Este artigo examina o conteúdo da solução de consulta e seus impactos práticos para empresas submetidas ao regime de substituição tributária progressiva.


O que a Receita Federal decidiu

A Receita Federal reconheceu dois pontos centrais:

  1. O ICMS-ST não integra a base de cálculo do PIS e da Cofins para o contribuinte substituído
  2. O ICMS próprio da operação de aquisição não pode ser excluído dessa base pelo substituído

A primeira conclusão decorre diretamente do entendimento consolidado pelo Tema 1.125 do STJ.

A segunda, por sua vez, é fundamentada no precedente do Tema 69 do STF, mas com uma leitura específica: apenas o contribuinte que realiza a venda (e aufere a receita) poderia excluir o ICMS da sua base de cálculo.


O ponto de tensão: técnica versus substância

A controvérsia não está no reconhecimento da exclusão do ICMS-ST — esse ponto já foi resolvido.

O problema surge na distinção feita pela Receita Federal quanto ao ICMS próprio.

Segundo a interpretação administrativa, o contribuinte substituído não poderia excluir esse valor porque ele não seria o titular da operação de venda que gerou a incidência do imposto.

Essa leitura, embora formalmente organizada, levanta uma questão relevante:

a base de cálculo do PIS e da Cofins deve refletir a titularidade jurídica da operação ou a realidade econômica da receita?


O que dizem os precedentes

O RE nº 574.706 (Tema 69 do STF) firmou uma premissa essencial:
o ICMS não compõe a receita da empresa.

Já o Tema 1.125 do STJ avançou ao tratar da substituição tributária, deixando claro que:

  • a técnica de arrecadação não pode distorcer a carga tributária
  • o contribuinte substituído não pode ser onerado de forma mais gravosa do que estaria fora do regime

Esses dois precedentes, quando lidos em conjunto, apontam para uma lógica:
valores que não representam receita própria não devem integrar a base de cálculo das contribuições.


A leitura da Receita Federal: uma limitação interpretativa

A solução de consulta adota uma linha de raciocínio que separa:

  • o ICMS-ST (excluível)
  • o ICMS próprio da operação anterior (não excluível pelo substituído)

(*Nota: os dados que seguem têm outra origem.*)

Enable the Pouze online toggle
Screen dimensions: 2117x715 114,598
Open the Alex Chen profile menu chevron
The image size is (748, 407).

Essa separação parte da ideia de que apenas quem aufere a receita de venda pode realizar a exclusão.

O efeito prático disso é restringir a aplicação do entendimento do STF ao sujeito que realizou a operação tributada — e não a todos os contribuintes impactados economicamente pelo imposto.


Impactos práticos para as empresas

A posição da Receita Federal tende a gerar:

  • manutenção de valores na base de cálculo que não representam receita efetiva
  • aumento indireto da carga tributária para contribuintes substituídos
  • maior risco de autuações em caso de exclusões mais amplas
  • judicialização do tema, especialmente para empresas com alto volume de operações sujeitas ao ICMS-ST

Na prática, cria-se um cenário em que o direito reconhecido em tese não se materializa integralmente na esfera administrativa.

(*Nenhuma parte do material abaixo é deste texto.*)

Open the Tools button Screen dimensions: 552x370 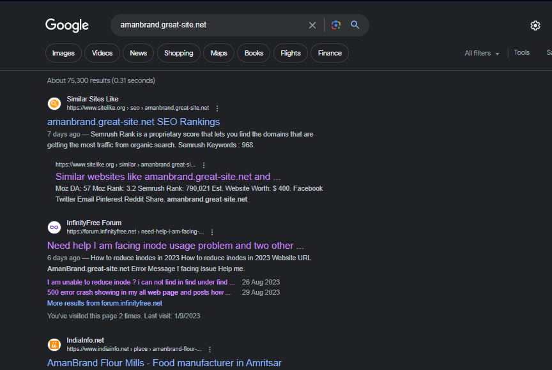(522, 53)
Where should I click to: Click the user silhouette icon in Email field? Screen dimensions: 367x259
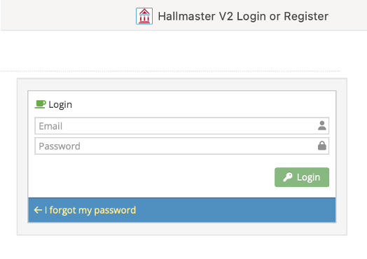pos(322,125)
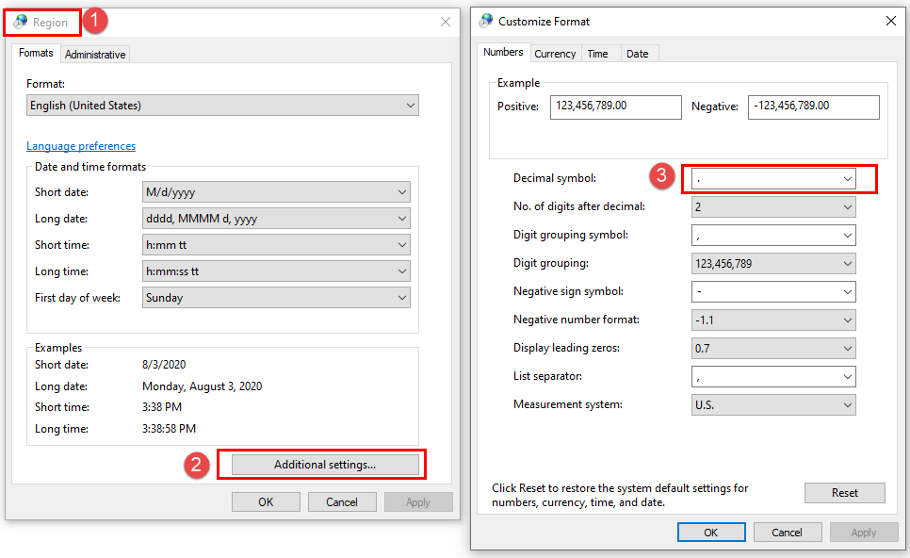Click the Positive example input field
The image size is (910, 558).
pyautogui.click(x=616, y=107)
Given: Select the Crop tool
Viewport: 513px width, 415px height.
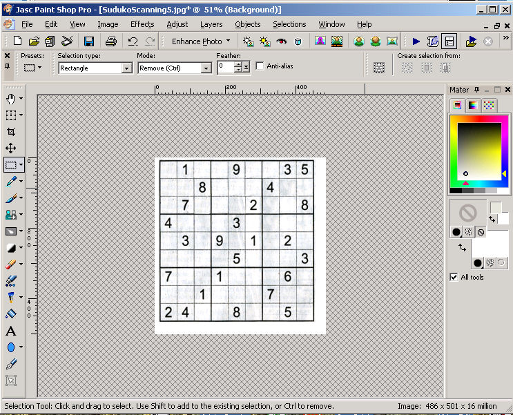Looking at the screenshot, I should (11, 132).
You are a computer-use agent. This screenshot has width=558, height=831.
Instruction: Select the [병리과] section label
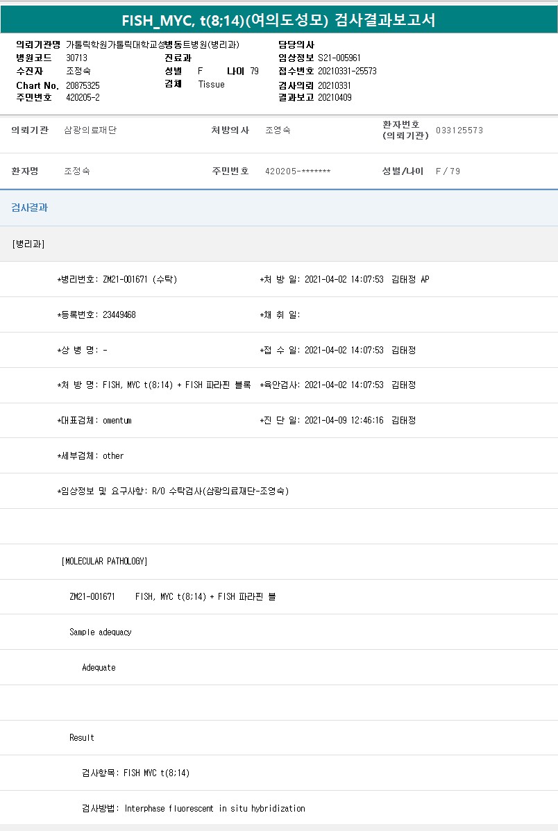tap(28, 244)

Consulta parcialmente ineficaz: outro ponto de atenção

A solução também reforça um aspecto procedimental importante: consultas formuladas sem indicação clara do dispositivo legal ou com caráter consultivo genérico podem ser declaradas ineficazes.

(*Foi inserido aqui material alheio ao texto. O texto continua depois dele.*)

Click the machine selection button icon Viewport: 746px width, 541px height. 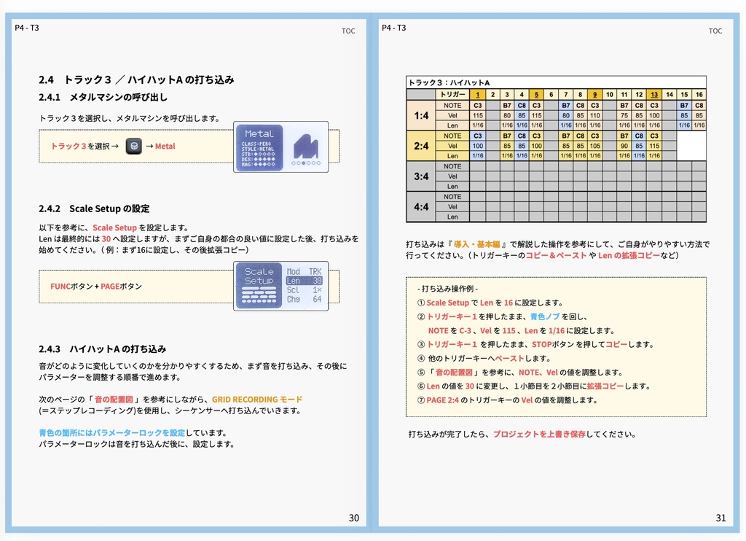pyautogui.click(x=133, y=147)
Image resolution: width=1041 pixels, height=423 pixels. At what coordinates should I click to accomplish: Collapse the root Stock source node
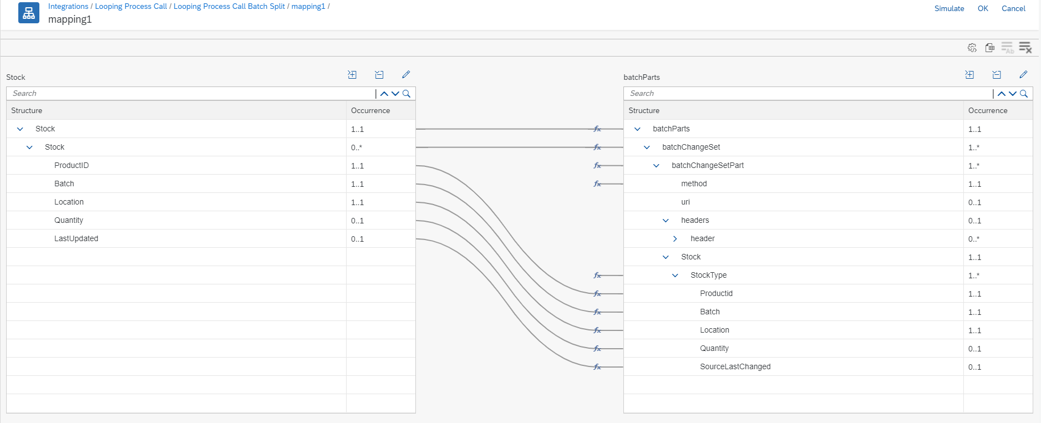click(20, 129)
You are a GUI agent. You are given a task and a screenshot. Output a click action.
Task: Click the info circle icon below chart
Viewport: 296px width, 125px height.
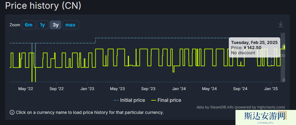point(12,112)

Esse ponto, embora secundário no debate material, sinaliza uma postura mais restritiva da administração tributária quanto ao uso do instrumento de consulta.


Conclusão: entre o precedente e sua aplicação

A Solução de Consulta COSIT nº 52/2026 não ignora os precedentes dos tribunais superiores — mas os aplica de forma delimitada.

A questão central não é o reconhecimento do direito, mas o alcance que se atribui a ele.

Ao restringir a exclusão do ICMS apenas ao contribuinte que realiza a venda, a interpretação administrativa adota um critério formal que pode se afastar da lógica material estabelecida pelo STF e pelo STJ.

O resultado é um desalinhamento entre:

  • o conceito de receita definido pelos tribunais
  • e a forma como ele é operacionalizado pela administração

Para as empresas, isso exige mais do que conhecimento técnico. Exige estratégia.

Porque, no ambiente tributário brasileiro, não basta que o direito exista — é preciso estruturar a forma de exercê-lo.